プラスチックが長期にわたって浮遊を続けるとの予想がある一方で、これまでの多くの研究が、比重が海水よりも軽いポリエチレンやポリプロピレンといった素材のマイクロプラスチックが、海底から見つかったと報告しています[2,3]。この事実は、海には、浮遊するマイクロプラスチックを海底にまで沈降させる働きがあることを示唆します。実際のところ、これまで、浮遊を続けるマイクロプラスチックの表面には、次第に生物膜が付着して比重を増やし沈降する可能性や、あるいは生物の死骸や珪藻類の凝集体に取り込まれて、ともに沈降する可能性が指摘されてきました[4-9]。
浮遊するマイクロプラスチックの、海を漂う期間を知ることは、マイクロプラスチックの行方を知る重要な手がかりとなります。

【研究の内容と成果】
 このたび、旭化成/基盤技術研究所と九州大学/応用力学研究所/磯辺篤彦教授のグループは、プラスチック(ポリエチレン)の特定波長帯での赤外線吸光強度比(カルボニル・インデックス)*2と、置かれていた環境の温度、そしてプラスチックが照射された紫外線強度の時間積分値(累積量)の関係式を、屋外暴露試験*3と加速劣化試験*4を繰り返すことで見出しました。そして、実際の海洋で採取したマイクロプラスチック(ポリエチレン)が受けた紫外線強度の累積量を求め、宮古島で平均的な年間紫外線強度を基準として、紫外線を浴びた経過時間(年齢)を割り出しました。宮古島はマイクロプラスチックの採取位置の中間に位置することより選んだものです。
 その結果、北西太平洋や赤道といった外洋の海面近くで採取されたマイクロプラスチックは、年齢が1~3歳の範囲に集中していることが発見されました。一方で、陸近くの日本近海から採取されたものは、0~5歳と年齢にばらつきが見られました。

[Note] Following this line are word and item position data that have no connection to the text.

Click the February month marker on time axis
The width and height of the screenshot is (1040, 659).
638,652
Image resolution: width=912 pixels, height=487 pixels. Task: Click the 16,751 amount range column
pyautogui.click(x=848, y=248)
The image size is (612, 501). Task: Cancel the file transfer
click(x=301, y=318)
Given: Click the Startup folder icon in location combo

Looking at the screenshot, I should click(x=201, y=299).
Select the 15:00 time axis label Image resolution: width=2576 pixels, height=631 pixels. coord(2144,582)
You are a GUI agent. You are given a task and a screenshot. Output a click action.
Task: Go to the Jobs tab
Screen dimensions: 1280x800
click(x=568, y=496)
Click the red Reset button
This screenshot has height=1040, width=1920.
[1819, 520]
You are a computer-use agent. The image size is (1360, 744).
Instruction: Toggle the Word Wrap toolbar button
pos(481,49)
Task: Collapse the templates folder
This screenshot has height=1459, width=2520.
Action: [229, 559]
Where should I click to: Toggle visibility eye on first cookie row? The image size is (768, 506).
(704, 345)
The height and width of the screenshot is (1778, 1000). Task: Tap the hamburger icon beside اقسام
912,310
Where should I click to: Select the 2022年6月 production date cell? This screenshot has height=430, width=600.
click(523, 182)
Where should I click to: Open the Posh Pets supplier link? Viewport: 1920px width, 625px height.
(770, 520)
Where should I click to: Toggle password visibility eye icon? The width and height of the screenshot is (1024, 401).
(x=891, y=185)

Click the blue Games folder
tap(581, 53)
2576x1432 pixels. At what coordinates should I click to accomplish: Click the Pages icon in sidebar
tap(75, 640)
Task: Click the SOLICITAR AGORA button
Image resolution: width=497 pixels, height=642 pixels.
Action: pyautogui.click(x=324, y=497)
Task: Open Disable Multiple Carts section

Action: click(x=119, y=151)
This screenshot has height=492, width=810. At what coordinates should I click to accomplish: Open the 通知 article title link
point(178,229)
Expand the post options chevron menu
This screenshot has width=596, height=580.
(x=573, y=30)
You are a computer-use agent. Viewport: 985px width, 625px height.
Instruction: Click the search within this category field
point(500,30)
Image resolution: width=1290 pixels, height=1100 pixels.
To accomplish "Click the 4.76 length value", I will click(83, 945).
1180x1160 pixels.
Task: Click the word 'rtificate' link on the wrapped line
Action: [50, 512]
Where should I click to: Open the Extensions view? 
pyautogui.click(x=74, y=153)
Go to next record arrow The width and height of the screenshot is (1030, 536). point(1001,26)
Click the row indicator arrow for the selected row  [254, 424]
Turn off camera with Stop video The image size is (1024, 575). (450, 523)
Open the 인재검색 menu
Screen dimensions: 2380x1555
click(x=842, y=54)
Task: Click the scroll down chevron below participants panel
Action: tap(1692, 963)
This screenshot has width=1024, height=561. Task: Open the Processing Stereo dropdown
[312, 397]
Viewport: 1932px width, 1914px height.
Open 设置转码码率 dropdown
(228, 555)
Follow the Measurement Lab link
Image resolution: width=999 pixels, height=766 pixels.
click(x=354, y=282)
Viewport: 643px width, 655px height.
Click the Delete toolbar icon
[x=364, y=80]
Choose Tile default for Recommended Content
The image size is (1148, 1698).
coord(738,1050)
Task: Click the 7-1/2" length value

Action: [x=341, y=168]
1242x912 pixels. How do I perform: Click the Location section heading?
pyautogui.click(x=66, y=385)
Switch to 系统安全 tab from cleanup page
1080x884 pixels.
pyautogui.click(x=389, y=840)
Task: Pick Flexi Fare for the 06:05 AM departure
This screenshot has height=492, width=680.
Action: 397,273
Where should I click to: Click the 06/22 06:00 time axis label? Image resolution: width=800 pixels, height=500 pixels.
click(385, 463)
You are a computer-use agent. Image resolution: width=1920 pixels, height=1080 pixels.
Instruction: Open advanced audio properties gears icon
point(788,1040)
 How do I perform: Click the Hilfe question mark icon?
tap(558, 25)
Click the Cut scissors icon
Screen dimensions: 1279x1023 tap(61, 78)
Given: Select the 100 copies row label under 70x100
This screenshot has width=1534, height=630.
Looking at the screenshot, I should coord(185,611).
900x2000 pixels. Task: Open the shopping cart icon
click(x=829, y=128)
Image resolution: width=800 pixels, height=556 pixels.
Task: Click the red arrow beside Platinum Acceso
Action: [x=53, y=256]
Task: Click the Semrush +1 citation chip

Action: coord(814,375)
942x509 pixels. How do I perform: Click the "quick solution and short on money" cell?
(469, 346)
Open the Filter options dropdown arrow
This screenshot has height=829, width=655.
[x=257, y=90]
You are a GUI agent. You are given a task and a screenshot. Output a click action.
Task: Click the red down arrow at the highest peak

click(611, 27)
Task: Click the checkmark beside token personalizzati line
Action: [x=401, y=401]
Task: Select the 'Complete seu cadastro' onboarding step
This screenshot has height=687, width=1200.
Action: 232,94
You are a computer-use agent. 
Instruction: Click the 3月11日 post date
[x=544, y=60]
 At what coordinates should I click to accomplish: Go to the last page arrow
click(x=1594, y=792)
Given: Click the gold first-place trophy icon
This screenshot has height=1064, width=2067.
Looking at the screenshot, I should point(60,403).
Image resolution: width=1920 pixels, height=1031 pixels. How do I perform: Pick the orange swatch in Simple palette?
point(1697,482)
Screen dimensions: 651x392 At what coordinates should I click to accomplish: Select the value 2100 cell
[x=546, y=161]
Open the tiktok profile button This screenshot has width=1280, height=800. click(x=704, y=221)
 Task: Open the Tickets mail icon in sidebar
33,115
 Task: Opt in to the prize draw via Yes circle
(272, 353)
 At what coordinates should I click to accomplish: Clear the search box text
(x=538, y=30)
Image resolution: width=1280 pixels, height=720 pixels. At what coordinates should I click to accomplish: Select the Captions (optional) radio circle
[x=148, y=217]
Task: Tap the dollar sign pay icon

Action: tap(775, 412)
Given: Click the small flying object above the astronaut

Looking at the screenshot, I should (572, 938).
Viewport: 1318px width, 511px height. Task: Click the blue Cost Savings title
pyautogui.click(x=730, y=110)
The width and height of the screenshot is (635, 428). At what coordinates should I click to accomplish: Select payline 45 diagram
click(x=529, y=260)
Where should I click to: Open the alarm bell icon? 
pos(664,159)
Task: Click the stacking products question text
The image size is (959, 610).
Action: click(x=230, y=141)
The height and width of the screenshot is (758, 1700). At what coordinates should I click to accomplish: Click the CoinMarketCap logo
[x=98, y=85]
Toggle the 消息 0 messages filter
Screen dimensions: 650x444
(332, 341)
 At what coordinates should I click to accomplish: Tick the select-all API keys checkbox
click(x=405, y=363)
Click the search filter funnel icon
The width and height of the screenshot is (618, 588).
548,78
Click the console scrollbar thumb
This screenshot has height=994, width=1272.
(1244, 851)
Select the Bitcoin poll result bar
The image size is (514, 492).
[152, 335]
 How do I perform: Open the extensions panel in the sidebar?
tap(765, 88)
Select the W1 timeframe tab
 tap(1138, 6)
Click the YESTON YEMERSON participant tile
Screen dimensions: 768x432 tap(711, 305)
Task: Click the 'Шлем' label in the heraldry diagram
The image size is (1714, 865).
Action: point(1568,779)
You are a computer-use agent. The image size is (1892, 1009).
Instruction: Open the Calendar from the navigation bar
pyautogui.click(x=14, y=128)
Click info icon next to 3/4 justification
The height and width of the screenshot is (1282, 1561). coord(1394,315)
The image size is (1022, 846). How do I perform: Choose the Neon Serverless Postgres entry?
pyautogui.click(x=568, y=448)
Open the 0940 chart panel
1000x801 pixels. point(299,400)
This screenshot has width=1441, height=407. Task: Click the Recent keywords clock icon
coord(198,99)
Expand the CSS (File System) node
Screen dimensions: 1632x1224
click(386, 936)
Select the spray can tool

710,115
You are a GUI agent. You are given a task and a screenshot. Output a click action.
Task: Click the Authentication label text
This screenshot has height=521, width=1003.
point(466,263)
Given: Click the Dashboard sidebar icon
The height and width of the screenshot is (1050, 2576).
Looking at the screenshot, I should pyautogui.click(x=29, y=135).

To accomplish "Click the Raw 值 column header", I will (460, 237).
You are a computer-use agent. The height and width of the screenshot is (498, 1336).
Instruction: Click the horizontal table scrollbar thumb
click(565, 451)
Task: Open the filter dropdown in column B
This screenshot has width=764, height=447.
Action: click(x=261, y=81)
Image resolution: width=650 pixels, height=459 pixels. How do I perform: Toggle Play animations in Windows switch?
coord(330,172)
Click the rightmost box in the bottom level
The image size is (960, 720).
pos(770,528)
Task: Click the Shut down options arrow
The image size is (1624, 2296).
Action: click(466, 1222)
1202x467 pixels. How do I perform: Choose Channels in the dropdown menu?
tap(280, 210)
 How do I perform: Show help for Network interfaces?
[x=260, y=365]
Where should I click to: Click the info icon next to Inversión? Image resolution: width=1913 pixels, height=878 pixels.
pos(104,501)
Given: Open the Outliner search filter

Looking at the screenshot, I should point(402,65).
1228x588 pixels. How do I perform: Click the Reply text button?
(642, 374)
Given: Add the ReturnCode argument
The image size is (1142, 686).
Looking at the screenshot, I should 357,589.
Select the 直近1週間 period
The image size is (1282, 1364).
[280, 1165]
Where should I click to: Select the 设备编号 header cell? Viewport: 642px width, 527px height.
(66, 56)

【参考図1】日本近海(上)と北西太平洋や赤道(下)の海洋表層から採取されたマイクロプラスチックの年齢分布
[画像1: https://prtimes.jp/i/79452/84/resize/d79452-84-26f4b60d50343a84b396-0.jpg ]

日本近海で採取したマイクロプラスチック片(n=32)と、北西太平洋や赤道で採取したもの (n=24)の年齢頻度分布を示す。日本近海の年齢は0~5歳と幅があるが、北西太平洋や赤道といった外洋に浮遊するマイクロプラスチックの年齢は、ほとんどが1~3歳の範囲に限られた。観測位置の詳細は次ページの参考図2を参照のこと。

【考察】
 1~3歳の若いマイクロプラスチックしか見つからなかった事実から、海には浮遊マイクロプラスチックを、3年以内に海の表層から取り除く働きがあることがうかがえます。また、海岸に漂着する機会の多い陸近くに海で年齢が延びる(0~5歳)事実は、この取り除く機能が海岸に漂着した時点で失われることを示唆します。これらは、先に述べたような、海の生物がマイクロプラスチックを沈降させる可能性と整合します。マイクロプラスチックの年齢推定は、上述の通り、海でのマイクロプラスチックの行方を知る上で重要な示唆を与えます。海でのマイクロプラスチックの浮遊濃度を予測するには、数年で海面近くから消えるという前提に立つことが必要でしょう。

【今後の展開】
旭化成と九州大学は、それぞれの知見を活かして今後も連携しながら、マイクロプラスチック生成メカニズムの解明により、海洋プラスチック問題の解決に寄与することを目指します。

【参考図2】マイクロプラスチックの採取位置
[画像2: https://prtimes.jp/i/79452/84/resize/d79452-84-d7a8a01a31997d546a20-1.png ]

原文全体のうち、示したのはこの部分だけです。